We were off Saturday in the pickemup truck, pickemupping a new used washer, and we had on a rebroadcast of Friday’s rally for religious freedom (Cleveland version), which I couldn’t go to without screwing Stephen. Most of what I heard was boilerplate, until I heard somebody talking about how the bishops had been working for “a fair and equitable health care system”, and I turned the radio off in disgust.
Here are my observations:
1. You don’t get to cite natural rights in defense of religious freedom and at the same time advocate the violation of the natural right of man to retain the fruit of his labor. You don’t get to choose between natural rights; you’re all-in, or you’re out, or as Ken Kesey would have put it, you’re on the bus or off the bus. You may disagree whether something is in fact a natural right, but you’d best have a good argument. One that I’ve heard about material wealth is that everything comes from God anyway. True, but irrelevant; if it’s OK for the armed mob called the State to take God’s stuff, then it’s OK for me too, 7th Commandment be damned. I have to support the bishops’ position in this, not only in unity with the Church, but because some liberty is better than no liberty, but the fact remains that a lot of the bishops were in support of “health care reform”, and they really need to apologize publicly for the extent to which they supported socialized medicine and called the Obamacare abortion into being (an act I don’t expect to happen any time before their particular judgement). The simple fact is that one does not merely have a religious right not to pay for sin; one has a right to not pay for anything. There is no moral obligation to provide health insurance, or to buy anything else. there’s a moral obligation to treat your employees right, which in this society could be stretched to include health care, but that’s an obligation between you and God, and the state has no place in it, unless you’re really a theocrat.
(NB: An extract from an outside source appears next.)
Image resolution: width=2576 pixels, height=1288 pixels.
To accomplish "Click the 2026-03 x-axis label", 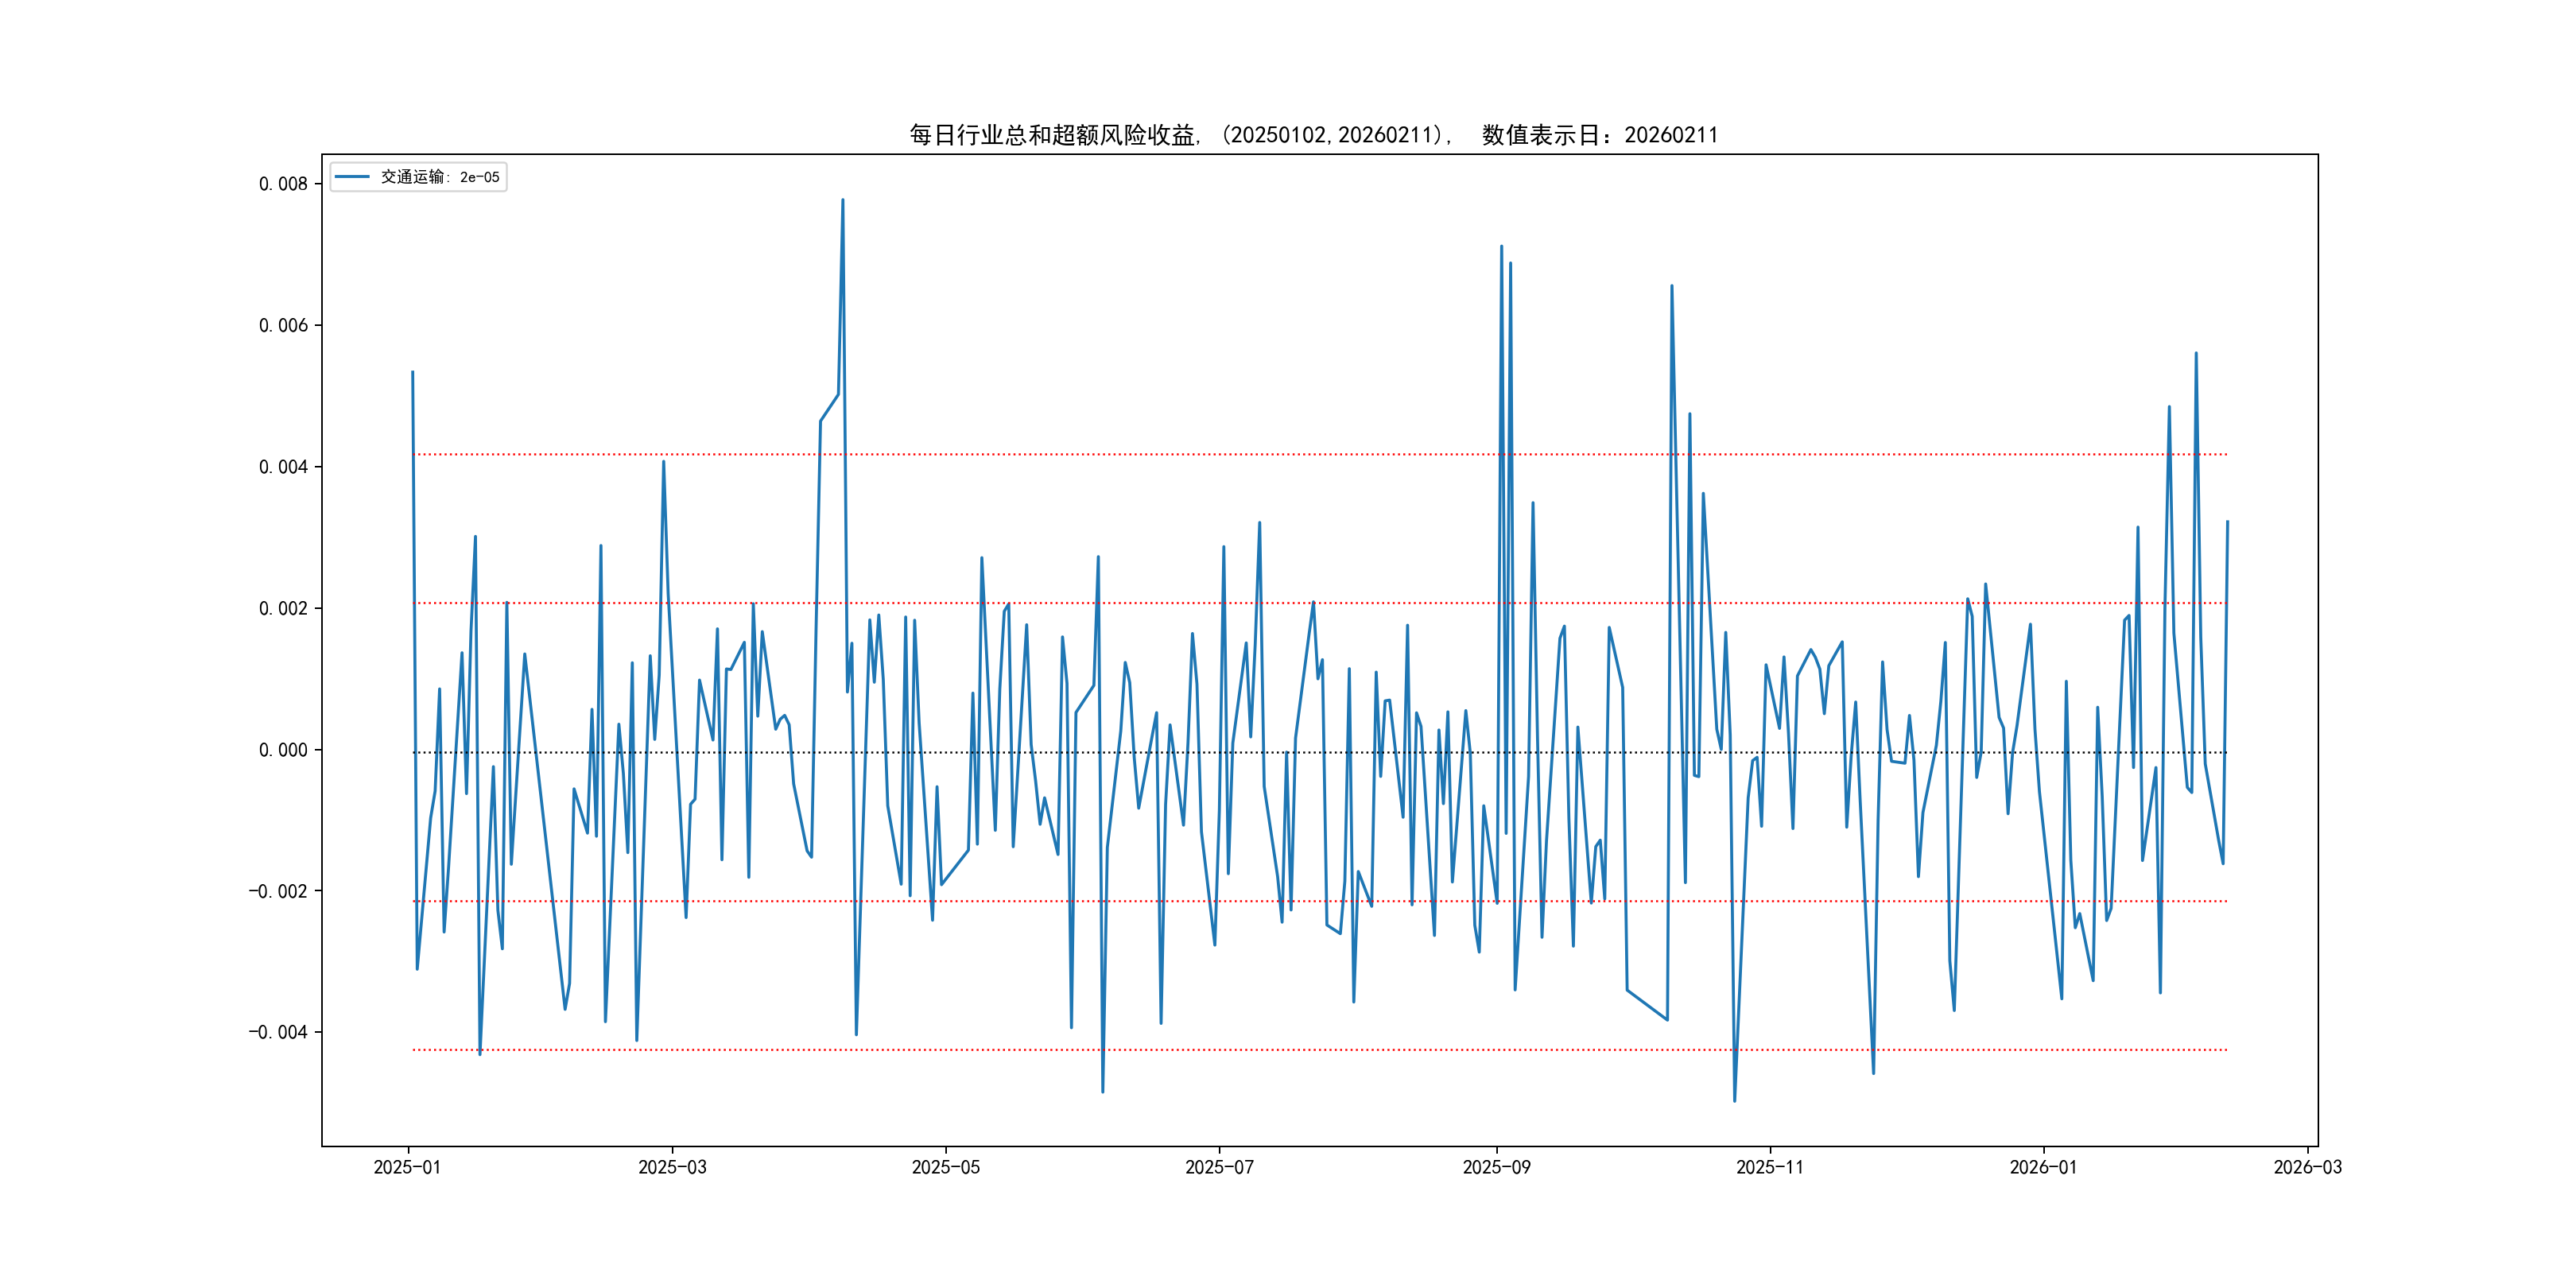I will point(2307,1167).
2. There were too few people, and I do feel some guilt for not being there. 1000 or so is not peanuts; it’s enough to get you noticed by the press. But it’s not enough to induce fear, which is the only language the government knows. These are the folks who can shrug off hundreds of thousands of pro-life marchers in DC. If all the ambulatory Catholics of Cleveland and half the committed Protestants filled Public Square, and that was repeated at each rally, the powers that be would get nervous.
3. Kresta complained that the press was getting the message of the rally wrong, saying it was about the HHS mandate instead of religious freedom. Reporters report what they see, and based on the signs and the speeches, they were exactly right in what they reported. I’m not sure the message could have been controlled, even by the most organized movement, without draining the blood from it; it’s this specific act that makes folks angry. Yes, the bigger principle has to be articulated (though as I pointed out above, there are big principles that the Church just isn’t going to touch). But abstractions don’t fill the streets.
Somebody invited Barnhardt, and they got what they expected.